Boğaziçi Üniversitesinde başlayan protestolar doğrudan doğruya hükümetin verdiği siyasal bir karara karşı bir protestodur. Bu protestoları sürdürenler de hükümetin aldığı karara karşı çıkan bir topluluktur. Bu nedenle herkesin onlara öğrenci olduklarını hatırlattığı koşullarda Boğaziçi Üniversitesi öğrencilerinin “kayyım istifa” çerçevesinde başlayan protestolarının 12. Cumhurbaşkanına mektupla birlikte hükümeti hedef tahtasına oturtması elbette olumlu bir gelişmedir. Bunun yanında protesto içerisindeki arkadaşlarımız daha ileri fikirler ile karşılaştıklarında bunları da benimsemektedir. Bu direniş içerisinde yer alanlardan bizim de savunduğumuz rejim krizi, anayasa sorunu, bir kurucu meclis ve kitlesel seferberliğin gerekliliği siyasal tespitlerini yapanlar vardır. Hatta sayıları daha az da olsa bazıları silahlı bir ayaklanma ve devrimci parti ihtiyacından dahi bahsetmektedir. Başka bir akım açısından kendi fikirlerinin kabul görmesi olumlu bir adım görülebilecek olsa dahi bizim açımızdan bu bir alarm zilidir. Yukarıda bahsettiğimiz liberal atmosfer bizim açımızdan tam da burada kendini göstermektedir. Liberalizm sorunu kendisini ilk olarak örgüt sorununda gösterir, Boğaziçi Üniversitesinde de komünist fikirlerin örgütsüz savunusuyla karşı karşıyayız. Devrimci partinin kuruluş kongresini örgütleme ve komünistlerin birliğini sağlama mücadelesinin harcı politik-pratik mücadeledir. Siyasal bir kimlik kullanmadan ise devrimci parti yaratma mücadelesi mümkün değildir. Bu yüzden devrimci bir parti yaratmak isteyenlerin siyasal bir kimliği benimseyerek politik şiarları yükseltmeli ve bu doğrultuda siyasal bir hedefe doğru mücadele etmelidir. Bu yüzden devrimci parti ihtiyacını dillendirenler bir siyasal kimlikleri varsa neden kullanmadıkları, bir girişimleri yoksa neden yaratmadıkları ya da bugün devrimci parti bayrağını yükseltme iddiasında olanların arkasında neden durmadıkları sorusundan kaçamazlar.
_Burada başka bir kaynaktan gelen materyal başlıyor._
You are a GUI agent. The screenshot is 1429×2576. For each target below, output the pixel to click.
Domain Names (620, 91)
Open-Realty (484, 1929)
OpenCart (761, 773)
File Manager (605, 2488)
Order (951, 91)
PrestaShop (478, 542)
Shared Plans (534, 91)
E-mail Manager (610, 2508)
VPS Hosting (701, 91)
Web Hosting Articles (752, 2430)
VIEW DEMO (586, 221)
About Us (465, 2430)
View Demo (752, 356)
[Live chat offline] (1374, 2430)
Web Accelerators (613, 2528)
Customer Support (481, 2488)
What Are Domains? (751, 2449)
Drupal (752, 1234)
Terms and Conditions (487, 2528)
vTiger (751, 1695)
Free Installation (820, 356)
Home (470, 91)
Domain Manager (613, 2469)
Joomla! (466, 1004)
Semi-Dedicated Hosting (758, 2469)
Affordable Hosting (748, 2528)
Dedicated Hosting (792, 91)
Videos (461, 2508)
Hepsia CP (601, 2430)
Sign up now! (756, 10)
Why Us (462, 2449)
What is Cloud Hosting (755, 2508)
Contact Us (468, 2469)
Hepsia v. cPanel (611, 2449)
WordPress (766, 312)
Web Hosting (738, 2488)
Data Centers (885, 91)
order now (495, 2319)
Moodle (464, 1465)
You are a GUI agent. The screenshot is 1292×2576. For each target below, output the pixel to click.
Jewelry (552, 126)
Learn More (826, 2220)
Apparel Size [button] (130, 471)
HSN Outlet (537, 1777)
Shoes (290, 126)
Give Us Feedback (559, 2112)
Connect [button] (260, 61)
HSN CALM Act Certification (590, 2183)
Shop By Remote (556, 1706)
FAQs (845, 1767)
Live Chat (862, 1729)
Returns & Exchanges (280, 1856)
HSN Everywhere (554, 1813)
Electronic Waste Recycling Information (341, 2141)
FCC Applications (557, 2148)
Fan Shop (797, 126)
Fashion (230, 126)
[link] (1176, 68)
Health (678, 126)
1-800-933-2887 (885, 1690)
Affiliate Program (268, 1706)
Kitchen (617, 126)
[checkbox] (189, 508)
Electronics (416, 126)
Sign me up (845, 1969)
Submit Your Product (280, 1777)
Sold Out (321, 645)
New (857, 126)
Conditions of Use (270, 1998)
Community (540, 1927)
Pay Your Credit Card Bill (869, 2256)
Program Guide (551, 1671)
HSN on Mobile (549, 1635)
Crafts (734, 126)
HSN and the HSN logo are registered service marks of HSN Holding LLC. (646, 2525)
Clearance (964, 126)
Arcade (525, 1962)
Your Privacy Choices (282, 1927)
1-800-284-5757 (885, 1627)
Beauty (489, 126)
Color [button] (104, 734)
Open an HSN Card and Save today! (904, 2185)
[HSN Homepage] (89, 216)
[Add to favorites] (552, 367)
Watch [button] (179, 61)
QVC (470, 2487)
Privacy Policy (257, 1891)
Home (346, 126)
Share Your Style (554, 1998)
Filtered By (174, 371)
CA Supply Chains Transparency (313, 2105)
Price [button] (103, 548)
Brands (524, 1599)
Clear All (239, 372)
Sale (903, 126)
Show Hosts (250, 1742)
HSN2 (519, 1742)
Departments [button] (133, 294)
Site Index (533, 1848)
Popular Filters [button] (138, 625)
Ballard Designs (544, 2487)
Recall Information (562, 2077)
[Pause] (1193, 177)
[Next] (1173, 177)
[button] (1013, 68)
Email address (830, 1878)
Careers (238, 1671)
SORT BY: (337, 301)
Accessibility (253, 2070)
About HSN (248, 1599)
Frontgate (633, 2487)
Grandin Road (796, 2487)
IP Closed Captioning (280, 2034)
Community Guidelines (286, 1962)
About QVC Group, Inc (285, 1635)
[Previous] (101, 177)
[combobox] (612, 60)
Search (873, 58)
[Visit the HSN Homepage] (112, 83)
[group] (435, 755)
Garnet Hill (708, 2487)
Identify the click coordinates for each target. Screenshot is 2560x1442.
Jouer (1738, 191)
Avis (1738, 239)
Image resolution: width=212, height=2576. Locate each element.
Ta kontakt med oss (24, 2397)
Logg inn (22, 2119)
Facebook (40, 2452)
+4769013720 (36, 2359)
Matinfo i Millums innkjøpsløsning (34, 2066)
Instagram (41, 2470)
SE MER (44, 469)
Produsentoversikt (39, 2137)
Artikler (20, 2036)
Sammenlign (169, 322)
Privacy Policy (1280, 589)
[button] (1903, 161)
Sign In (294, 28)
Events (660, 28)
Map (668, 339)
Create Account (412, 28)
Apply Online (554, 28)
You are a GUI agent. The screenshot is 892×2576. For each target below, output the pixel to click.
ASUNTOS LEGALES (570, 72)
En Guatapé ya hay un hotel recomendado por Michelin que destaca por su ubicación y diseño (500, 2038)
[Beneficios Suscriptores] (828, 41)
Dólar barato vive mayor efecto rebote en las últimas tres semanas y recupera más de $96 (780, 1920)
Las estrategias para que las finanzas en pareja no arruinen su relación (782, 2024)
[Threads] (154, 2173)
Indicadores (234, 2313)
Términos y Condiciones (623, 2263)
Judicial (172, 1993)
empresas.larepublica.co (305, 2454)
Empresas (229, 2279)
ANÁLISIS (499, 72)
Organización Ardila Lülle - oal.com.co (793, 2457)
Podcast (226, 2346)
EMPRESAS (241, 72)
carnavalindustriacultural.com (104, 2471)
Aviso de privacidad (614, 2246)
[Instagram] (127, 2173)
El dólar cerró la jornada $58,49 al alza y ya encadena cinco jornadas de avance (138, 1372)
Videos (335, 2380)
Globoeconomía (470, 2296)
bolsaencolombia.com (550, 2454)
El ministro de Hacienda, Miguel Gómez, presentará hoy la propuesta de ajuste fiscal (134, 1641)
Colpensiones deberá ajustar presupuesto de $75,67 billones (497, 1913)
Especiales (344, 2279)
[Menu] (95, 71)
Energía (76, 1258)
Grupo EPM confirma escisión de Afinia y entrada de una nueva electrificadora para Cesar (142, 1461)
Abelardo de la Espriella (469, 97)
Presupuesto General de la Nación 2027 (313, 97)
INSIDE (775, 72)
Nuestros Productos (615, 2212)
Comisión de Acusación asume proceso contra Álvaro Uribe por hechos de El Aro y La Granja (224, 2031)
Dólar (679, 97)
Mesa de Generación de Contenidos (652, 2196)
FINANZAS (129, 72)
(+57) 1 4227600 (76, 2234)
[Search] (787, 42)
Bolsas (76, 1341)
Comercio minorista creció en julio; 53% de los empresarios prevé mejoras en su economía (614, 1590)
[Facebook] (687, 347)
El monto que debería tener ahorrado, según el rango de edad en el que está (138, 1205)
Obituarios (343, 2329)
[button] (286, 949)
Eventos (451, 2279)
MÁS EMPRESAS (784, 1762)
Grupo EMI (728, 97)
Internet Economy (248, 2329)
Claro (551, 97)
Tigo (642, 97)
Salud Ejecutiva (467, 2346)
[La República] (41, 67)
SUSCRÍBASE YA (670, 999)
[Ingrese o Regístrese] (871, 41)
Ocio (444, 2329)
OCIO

KöZ’ün arkasından duran komünistlerin ayrım çizgisi kitle mücadelesinde önerdiği taktik tutumlar, siyasal analizlerinin analitik gücü değildir. Bizi diğer sol akımlardan ayıran şey partileşme çağrımız ve komünist bir parti kuruluşu için çıktığımız yolda kuşandığımız ilke ve referanslarımızdır. Rejim krizinden bahsedenlere, yeni bir anayasa için kurucu meclis ihtiyacından bahsedenlere, öğrenci olarak kayyımdan rahatsız oldukları için değil, kayyım rahatsızlığını fırsat bilerek bir hareket yaratmak arzusuyla protesto eylemlerini örgütlemeye girişenlere ısrarla devrimci parti ihtiyacını anlatmayı sürdüreceğiz. Elbette direnişin içinde protestoların daha kitlesel ve hükümet karşıtı bir yere noktaya evrilmesi için birlikte mücadele edeceğiz fakat hükümet ile nihai karşılaşmada aktif bir fesat örgütleyecek bir devrimci partiye duyulan keskin ihtiyacı anlatmaktan geri durmayacağız.